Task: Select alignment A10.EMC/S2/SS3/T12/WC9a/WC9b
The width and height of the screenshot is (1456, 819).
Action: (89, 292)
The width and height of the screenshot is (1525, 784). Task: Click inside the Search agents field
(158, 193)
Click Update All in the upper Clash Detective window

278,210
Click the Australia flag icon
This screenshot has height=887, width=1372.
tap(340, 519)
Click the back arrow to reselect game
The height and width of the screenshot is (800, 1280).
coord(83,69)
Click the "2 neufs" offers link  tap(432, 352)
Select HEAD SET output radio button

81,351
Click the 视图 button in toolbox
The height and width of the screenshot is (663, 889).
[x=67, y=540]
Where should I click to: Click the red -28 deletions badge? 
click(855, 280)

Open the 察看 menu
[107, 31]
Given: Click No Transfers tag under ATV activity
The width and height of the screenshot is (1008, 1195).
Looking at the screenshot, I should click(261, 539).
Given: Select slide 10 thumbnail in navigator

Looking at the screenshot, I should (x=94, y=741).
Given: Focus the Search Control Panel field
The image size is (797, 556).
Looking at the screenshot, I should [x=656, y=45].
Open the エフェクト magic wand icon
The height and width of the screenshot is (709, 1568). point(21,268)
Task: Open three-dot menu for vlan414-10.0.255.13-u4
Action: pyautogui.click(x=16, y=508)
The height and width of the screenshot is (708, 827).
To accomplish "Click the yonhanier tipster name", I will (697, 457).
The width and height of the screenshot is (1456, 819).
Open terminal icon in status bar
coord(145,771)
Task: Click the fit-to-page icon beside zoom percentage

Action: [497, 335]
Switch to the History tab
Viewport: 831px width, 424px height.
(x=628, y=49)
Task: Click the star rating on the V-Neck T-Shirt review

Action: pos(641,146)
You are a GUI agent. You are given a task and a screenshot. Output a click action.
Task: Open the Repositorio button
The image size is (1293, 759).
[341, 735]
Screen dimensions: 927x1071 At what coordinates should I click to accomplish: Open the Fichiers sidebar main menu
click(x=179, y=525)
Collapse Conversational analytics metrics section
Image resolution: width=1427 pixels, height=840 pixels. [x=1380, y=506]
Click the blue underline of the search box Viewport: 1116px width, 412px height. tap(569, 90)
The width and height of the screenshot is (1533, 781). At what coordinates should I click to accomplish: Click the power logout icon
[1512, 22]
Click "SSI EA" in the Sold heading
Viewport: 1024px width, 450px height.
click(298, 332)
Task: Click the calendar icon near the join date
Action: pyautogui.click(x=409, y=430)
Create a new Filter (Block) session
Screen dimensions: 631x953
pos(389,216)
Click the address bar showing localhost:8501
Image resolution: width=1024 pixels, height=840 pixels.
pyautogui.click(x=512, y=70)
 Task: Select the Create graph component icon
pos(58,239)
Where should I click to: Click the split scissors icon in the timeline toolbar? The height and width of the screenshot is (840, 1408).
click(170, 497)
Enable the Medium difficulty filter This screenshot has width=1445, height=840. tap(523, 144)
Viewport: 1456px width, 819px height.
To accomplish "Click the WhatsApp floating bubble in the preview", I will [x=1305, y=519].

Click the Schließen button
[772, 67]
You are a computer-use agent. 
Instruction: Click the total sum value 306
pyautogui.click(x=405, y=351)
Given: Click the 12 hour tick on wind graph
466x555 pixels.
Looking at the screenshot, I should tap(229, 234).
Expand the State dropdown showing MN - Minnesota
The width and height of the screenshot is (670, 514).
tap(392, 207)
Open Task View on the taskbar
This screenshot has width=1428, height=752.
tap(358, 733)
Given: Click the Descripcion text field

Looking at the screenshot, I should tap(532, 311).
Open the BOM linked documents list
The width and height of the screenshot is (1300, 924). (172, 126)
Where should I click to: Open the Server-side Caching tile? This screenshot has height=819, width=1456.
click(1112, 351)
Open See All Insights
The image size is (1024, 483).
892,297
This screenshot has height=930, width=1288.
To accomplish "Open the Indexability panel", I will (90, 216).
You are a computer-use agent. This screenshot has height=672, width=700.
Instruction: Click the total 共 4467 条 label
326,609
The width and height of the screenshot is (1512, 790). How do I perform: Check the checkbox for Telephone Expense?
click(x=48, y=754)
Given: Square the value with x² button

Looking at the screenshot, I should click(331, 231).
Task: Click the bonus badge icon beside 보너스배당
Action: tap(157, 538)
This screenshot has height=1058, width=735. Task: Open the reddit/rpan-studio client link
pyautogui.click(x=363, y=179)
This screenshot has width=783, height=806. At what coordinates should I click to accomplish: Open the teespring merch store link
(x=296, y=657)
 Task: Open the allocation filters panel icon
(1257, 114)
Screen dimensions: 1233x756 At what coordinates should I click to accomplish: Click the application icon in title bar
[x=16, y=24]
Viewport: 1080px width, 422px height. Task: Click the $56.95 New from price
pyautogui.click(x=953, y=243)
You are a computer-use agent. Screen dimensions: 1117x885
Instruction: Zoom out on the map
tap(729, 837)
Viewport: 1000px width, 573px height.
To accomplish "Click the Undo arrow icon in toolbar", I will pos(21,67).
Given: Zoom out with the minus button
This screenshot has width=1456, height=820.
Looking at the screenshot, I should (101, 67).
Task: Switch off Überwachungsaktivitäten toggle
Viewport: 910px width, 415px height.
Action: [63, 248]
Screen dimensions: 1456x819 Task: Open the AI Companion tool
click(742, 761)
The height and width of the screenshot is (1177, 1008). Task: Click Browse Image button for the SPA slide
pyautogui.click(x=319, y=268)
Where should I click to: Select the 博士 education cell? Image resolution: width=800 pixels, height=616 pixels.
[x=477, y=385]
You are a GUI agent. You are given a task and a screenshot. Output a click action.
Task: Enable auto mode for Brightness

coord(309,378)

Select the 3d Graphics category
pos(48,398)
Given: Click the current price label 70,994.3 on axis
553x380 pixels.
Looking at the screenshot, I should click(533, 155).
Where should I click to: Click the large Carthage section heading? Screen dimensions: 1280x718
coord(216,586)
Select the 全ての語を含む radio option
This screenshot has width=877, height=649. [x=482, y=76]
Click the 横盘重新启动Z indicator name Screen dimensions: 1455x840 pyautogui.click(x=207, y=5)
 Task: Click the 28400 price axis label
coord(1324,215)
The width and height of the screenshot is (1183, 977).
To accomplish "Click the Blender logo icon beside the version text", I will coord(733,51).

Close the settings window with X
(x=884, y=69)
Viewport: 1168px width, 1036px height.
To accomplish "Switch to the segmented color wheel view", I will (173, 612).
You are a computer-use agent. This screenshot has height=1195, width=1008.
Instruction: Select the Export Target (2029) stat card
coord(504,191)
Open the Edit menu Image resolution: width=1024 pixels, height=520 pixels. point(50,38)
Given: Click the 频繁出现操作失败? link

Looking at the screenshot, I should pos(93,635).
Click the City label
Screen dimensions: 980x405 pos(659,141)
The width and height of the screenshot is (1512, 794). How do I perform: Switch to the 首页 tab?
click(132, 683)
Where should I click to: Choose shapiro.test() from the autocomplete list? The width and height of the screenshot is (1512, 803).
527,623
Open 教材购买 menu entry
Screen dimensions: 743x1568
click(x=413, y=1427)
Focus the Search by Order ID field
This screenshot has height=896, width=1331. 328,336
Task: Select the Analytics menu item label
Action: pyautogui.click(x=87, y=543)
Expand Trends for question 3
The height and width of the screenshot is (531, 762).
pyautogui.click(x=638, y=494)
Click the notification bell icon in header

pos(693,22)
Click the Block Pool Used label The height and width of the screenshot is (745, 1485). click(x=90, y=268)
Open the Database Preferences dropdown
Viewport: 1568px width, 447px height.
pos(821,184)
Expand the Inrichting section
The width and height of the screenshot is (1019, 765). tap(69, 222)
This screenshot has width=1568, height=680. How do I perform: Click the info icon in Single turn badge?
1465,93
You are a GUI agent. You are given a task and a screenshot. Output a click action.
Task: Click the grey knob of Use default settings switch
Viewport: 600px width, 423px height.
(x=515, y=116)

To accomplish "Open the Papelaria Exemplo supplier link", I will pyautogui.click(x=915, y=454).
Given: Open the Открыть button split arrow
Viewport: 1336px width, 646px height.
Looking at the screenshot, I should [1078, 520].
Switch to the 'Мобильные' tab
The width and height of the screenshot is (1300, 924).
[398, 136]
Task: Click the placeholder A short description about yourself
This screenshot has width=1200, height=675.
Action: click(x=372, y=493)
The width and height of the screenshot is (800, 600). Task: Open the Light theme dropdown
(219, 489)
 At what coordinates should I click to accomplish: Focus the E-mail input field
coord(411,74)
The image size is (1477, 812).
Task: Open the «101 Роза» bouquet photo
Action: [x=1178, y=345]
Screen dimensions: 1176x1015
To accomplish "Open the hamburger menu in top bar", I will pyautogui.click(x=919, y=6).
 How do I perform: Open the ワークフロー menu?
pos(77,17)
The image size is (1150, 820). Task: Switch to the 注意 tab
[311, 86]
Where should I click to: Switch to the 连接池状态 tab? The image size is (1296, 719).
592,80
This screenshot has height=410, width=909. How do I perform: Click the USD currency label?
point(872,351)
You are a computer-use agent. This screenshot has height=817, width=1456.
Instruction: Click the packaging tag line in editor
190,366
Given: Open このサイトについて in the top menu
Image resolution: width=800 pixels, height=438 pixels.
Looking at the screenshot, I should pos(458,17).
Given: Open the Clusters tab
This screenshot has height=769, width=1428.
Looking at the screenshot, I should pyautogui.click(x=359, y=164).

**What to work on:**
Convert the part of the data above that opens with the line containing "Given: Focus the Search Control Panel field" and closes with the line containing "Click the blue" into a numbered list, omitting blank lines.

**Answer to the problem:**
1. Given: Focus the Search Control Panel field
2. The image size is (797, 556).
3. Looking at the screenshot, I should [x=656, y=45].
4. Open the エフェクト magic wand icon
5. The height and width of the screenshot is (709, 1568). point(21,268)
6. Task: Open three-dot menu for vlan414-10.0.255.13-u4
7. Action: pyautogui.click(x=16, y=508)
8. The height and width of the screenshot is (708, 827).
9. To accomplish "Click the yonhanier tipster name", I will (697, 457).
10. The width and height of the screenshot is (1456, 819).
11. Open terminal icon in status bar
12. coord(145,771)
13. Task: Click the fit-to-page icon beside zoom percentage
14. Action: [497, 335]
15. Switch to the History tab
16. Viewport: 831px width, 424px height.
17. (x=628, y=49)
18. Task: Click the star rating on the V-Neck T-Shirt review
19. Action: pos(641,146)
20. You are a GUI agent. You are given a task and a screenshot. Output a click action.
21. Task: Open the Repositorio button
22. The image size is (1293, 759).
23. [341, 735]
24. Screen dimensions: 927x1071 At what coordinates should I click to accomplish: Open the Fichiers sidebar main menu
25. click(x=179, y=525)
26. Collapse Conversational analytics metrics section
27. Image resolution: width=1427 pixels, height=840 pixels. [x=1380, y=506]
28. Click the blue underline of the search box Viewport: 1116px width, 412px height. tap(569, 90)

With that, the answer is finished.